There are a number of people in the business world who swear by the age-old adage “any press is good press.” Yet, there are others who call the saying nothing more than a misguided mantra. I’m not sure where I stand on the subject, but I can tell you that recent weeks have brought about a perfect example to debate the issue: Miracle Whip.

The alternative to Mayo has been looking to boost its profile as of late, hence a logo update and a new ad campaign. The spread has long been a hot topic among sandwich enthusiasts; I myself won’t go near the stuff, but my roommates are huge fans. Instead of running away from this unique relationship with consumers, Miracle Whip has embraced it, touting the new slogan, “We’re not for everyone.”

Kraft has gone so far as to convert MiracleWhip.com into the brand’s own YouTube channel, inviting newlyweds to submit videos showcasing their love/hate relationship with the brand. Couples are urged to describe how Miracle Whip has impacted their relationship; the winning video gets $25,000 towards their wedding or divorce.

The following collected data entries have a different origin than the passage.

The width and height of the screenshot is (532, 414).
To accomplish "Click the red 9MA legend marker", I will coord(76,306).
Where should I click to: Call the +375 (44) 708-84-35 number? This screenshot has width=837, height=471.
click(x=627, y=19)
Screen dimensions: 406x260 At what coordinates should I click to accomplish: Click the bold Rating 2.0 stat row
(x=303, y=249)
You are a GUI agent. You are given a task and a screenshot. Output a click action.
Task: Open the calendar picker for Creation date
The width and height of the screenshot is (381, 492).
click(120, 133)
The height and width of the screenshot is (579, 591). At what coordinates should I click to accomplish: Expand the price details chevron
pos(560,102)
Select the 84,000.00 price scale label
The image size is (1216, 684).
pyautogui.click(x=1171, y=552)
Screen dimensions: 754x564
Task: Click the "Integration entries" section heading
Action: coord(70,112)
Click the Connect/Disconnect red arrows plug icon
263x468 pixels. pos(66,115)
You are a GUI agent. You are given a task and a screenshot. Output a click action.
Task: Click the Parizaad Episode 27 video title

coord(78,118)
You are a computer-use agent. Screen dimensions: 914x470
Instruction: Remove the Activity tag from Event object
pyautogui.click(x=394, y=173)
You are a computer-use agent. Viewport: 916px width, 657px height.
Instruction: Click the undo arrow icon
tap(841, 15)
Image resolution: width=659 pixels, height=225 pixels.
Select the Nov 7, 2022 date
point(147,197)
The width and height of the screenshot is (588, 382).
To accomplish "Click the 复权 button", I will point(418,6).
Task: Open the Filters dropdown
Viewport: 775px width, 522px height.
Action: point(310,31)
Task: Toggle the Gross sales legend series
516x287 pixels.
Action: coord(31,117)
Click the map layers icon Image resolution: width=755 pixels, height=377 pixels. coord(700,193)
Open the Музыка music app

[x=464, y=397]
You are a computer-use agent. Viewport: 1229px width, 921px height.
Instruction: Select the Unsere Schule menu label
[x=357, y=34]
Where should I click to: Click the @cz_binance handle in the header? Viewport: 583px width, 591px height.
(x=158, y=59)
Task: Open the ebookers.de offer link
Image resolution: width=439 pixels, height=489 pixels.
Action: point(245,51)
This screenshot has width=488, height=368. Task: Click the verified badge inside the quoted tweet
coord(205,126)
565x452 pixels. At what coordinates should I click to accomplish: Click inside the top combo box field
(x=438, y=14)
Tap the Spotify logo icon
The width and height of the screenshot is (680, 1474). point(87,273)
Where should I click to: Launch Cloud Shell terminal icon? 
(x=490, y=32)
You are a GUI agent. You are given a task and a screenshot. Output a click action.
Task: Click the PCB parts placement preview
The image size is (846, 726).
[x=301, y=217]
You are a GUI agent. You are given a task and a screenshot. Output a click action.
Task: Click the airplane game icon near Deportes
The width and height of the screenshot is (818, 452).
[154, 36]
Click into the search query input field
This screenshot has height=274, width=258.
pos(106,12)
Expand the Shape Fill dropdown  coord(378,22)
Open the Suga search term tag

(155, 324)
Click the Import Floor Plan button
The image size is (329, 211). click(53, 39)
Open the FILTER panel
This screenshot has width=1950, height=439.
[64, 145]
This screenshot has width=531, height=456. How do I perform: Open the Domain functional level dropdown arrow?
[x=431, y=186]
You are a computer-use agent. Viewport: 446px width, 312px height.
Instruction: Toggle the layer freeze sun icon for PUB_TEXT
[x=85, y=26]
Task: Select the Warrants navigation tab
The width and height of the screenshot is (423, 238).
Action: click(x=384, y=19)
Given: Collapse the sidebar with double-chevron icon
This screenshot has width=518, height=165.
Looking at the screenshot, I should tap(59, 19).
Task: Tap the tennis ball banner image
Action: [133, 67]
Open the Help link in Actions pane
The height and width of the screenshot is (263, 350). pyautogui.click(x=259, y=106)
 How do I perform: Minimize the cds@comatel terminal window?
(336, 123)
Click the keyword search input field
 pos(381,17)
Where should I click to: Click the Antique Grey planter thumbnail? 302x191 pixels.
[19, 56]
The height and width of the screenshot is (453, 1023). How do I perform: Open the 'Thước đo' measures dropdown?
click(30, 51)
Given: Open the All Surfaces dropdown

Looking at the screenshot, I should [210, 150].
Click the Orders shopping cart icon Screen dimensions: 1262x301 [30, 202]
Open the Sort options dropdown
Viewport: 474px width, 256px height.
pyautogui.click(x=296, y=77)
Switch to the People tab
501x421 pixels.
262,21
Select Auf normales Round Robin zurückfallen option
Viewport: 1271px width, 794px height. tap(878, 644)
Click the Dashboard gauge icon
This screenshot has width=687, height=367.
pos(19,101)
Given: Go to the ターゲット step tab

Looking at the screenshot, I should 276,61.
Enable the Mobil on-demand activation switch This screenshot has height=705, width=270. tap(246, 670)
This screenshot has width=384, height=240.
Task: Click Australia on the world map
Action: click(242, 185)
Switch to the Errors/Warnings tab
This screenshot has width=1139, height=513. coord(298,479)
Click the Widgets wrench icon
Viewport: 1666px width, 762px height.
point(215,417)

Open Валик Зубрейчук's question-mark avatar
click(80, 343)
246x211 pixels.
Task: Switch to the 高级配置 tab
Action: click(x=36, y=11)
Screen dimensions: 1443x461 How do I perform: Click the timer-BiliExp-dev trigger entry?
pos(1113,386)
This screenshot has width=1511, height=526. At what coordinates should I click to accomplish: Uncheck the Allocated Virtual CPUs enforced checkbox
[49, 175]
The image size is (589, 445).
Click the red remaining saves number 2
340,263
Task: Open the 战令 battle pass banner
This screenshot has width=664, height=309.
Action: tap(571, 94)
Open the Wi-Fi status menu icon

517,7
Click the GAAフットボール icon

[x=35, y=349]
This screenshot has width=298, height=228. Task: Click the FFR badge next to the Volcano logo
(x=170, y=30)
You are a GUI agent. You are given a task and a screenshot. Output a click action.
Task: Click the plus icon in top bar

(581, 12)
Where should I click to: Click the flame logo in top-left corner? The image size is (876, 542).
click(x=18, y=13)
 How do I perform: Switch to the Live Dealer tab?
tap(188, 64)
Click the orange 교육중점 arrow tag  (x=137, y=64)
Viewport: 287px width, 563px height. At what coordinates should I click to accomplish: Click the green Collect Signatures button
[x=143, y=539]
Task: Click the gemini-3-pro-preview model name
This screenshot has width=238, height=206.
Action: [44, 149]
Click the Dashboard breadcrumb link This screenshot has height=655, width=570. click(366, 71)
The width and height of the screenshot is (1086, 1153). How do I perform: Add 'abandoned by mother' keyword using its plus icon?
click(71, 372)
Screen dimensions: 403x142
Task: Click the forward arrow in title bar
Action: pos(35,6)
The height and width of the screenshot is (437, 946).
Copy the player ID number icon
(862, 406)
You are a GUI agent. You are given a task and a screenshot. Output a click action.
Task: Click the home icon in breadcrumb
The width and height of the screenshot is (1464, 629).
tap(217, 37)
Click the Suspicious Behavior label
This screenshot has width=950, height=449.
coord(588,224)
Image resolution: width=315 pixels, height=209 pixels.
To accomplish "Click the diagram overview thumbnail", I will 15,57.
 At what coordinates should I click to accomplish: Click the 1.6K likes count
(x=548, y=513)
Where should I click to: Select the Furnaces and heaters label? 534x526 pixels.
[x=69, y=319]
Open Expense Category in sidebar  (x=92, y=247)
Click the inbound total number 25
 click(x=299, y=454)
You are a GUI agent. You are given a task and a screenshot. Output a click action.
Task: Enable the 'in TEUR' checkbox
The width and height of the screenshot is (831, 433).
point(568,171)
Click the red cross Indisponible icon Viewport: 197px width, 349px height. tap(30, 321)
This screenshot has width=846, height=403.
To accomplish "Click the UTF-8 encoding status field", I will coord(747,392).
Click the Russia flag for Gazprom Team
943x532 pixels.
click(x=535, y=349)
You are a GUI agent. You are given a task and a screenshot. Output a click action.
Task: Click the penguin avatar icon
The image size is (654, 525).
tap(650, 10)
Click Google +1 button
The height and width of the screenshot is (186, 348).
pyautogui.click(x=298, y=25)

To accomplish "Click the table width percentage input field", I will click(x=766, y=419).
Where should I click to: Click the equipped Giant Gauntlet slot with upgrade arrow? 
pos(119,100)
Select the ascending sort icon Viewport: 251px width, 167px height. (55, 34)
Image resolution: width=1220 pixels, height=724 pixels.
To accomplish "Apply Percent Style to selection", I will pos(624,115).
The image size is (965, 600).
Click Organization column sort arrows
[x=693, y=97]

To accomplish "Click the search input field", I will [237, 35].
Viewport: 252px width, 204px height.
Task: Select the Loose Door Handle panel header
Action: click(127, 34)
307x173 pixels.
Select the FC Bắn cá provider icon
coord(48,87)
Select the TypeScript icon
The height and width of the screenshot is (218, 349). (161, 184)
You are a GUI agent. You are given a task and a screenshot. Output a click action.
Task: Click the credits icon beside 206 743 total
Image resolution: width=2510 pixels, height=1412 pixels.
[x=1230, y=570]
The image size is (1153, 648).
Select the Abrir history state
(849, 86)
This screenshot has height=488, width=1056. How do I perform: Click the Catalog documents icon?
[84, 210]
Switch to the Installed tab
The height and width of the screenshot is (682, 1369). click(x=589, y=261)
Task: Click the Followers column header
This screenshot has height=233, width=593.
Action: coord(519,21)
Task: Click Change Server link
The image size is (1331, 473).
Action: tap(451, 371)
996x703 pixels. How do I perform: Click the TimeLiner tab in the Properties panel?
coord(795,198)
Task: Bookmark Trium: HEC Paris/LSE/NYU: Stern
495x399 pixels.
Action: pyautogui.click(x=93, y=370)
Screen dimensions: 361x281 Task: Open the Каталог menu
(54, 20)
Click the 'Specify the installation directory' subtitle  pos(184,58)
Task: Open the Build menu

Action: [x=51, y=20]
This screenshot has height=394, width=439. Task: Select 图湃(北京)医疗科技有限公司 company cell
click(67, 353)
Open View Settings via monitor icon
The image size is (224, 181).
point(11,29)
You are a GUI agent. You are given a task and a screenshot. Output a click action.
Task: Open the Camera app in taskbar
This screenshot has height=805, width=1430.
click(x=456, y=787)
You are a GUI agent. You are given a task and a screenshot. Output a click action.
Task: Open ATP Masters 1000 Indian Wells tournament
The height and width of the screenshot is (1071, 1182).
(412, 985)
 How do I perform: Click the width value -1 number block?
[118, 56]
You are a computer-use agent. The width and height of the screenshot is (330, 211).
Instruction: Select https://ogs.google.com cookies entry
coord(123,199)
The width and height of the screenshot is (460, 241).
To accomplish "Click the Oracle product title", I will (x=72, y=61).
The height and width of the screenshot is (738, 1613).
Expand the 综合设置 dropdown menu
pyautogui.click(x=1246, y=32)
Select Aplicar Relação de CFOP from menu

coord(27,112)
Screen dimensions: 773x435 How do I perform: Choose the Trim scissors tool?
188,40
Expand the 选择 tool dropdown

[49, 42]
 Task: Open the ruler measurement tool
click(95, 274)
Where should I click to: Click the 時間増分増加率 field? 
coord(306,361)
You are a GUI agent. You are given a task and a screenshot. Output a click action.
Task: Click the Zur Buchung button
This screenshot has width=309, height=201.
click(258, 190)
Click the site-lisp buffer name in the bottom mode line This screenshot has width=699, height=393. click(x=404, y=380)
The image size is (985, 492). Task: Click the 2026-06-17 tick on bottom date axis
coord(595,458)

The new advertising push seems to be pressing all the right buttons, with such celebrities like Jersey Shore’s Pauly D appearing in an ad arguing with his tailor over Miracle Whip’s taste. For those of you keeping count, that is three Jersey Shore references in my past four posts. The brand has seen its Google searches spike in direct correlation with its ads. The campaign has gotten so much buzz that it’s even got the National Review Online and the Coalition for Divorce Reform talking (*gulp).

On August 15, National Review columnist and vice chair of the Coalition for Divorce Reform Beverly Willett wrote a piece voicing her displeasure with the campaign. In response to Willett’s article, Kraft execs reiterated that the contest was meant to be lighthearted. “Try telling the 1 million new children each year who have to shuttle between two homes on alternate weekends that Kraft’s 25 G’s are all in good fun,” Willett fired back.

Is the attention generated  by the new campaign worth possibly alienating a sect of consumers? What about the essence of the campaign itself? Isn’t the entire new ad series built around the idea that Miracle Whip is polarizing? If Kraft was touting the fact that Miracle Whip draws battle lines and causes people to butt heads I think they got exactly what they wanted with Willett’s protest.

Do you agree with Willet or do you appreciate the humor in the campaign? And most importantly, are you a Mayo or Miracle Whip person?